Later: I asked three LLMs to draft such a test. Gemini’s [1] looks like a good start. When I have time, I’ll try to make it harder, double-check the answers myself, and then run it on some older and newer models.
What you are testing for is fundamentally different than character level text manipulation.
A major optimization in modern LLMs is tokenization. This optimization is based on the assumption that we do not care about character level details, so we can combine adjacent characters into tokens, then train and run the main AI model on smaller strings built out of a much larger dictionary of tokens. Given this architecture, it is impressive that AIs can perform character level operations at all. They essentially need to reverse engineer the tokenization process.
However, morphemes are semantically meaningful, so a quality tokenizer will tokenize at the morpheme level, instead of the word level. [0]. This is of particuarly obvious importance in Japanese, as the lack of spaces between words means that the naive "tokenize on whitespace" approach is simply not possible.
Further, the training data that is likely to be relevent in this type of query probably isolates the individual morphemes while talking about a bunch of words that the use them; so it is a much shorter path for the AI to associate these close but not quite morphene tokens with the actual sequence of tokens that corresponds to what we think of as a morphene.
[0] Morpheme level tokenization is itself a non-trivial problem. However, has been pretty well solved long before the current generation of AI.

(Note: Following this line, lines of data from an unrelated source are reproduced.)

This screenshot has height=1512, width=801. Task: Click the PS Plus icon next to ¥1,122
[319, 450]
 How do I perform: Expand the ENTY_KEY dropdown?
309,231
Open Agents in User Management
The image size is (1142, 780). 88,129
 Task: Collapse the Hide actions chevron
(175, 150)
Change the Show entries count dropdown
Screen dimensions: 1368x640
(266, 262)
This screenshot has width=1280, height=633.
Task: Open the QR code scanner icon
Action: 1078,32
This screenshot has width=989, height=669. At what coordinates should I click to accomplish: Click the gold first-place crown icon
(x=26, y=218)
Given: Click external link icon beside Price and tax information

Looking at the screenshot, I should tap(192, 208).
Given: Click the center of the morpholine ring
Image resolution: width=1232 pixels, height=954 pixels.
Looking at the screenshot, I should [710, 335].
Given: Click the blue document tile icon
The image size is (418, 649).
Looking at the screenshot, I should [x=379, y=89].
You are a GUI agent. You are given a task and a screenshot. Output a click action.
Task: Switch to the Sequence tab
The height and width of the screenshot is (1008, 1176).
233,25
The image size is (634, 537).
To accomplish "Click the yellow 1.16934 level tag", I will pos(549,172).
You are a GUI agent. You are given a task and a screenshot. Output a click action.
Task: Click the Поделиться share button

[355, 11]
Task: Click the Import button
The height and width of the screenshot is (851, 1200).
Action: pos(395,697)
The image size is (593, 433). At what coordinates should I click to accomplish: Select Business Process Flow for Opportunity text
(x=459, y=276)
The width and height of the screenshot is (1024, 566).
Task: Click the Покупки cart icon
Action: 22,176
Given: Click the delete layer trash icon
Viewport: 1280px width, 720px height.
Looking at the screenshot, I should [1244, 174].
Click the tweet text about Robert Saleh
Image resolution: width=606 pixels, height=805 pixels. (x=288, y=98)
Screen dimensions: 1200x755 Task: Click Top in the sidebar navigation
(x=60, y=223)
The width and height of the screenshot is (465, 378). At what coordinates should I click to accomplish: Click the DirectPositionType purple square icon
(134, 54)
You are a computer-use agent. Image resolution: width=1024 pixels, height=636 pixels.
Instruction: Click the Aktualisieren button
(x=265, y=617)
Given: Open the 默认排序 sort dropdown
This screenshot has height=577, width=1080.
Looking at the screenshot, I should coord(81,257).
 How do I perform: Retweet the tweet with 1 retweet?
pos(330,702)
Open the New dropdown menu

Tokenizers are typically optimized for efficiency, not morpheme separation. Even in the examples above it's not morphemes - proper morpheme separation would be un-believ-ably and дост-о-при-меч-а-тельн-ость.
Regardless of this, Gemini is still one of the best models when it comes for Slavic word formation and manipulation, it can express novel (non-existent) words pretty well and doesn't seem to be confused by wrong separation. This seems to be the result of extensive multilingual training, because e.g. GPT other than the discontinued 4.5-preview and many Chinese models have issues with basic coherency in languages that heavily rely on word formation, despite using similar tokenizers.
I notice that that particular tokenization deviates from the morphemic divisions in several cases, including ‘dec-entral-ization’, ‘食べ-させ-られた-くな-かった’, and ‘面白-くな-さ-そうだ.’ ‘dec’ and ‘entral’ are not morphemes, nor is ‘くな.’
https://gally.net/temp/20251107pelican-alternatives/index.ht...
There seem to be one or two parsing errors. I'll fix those later.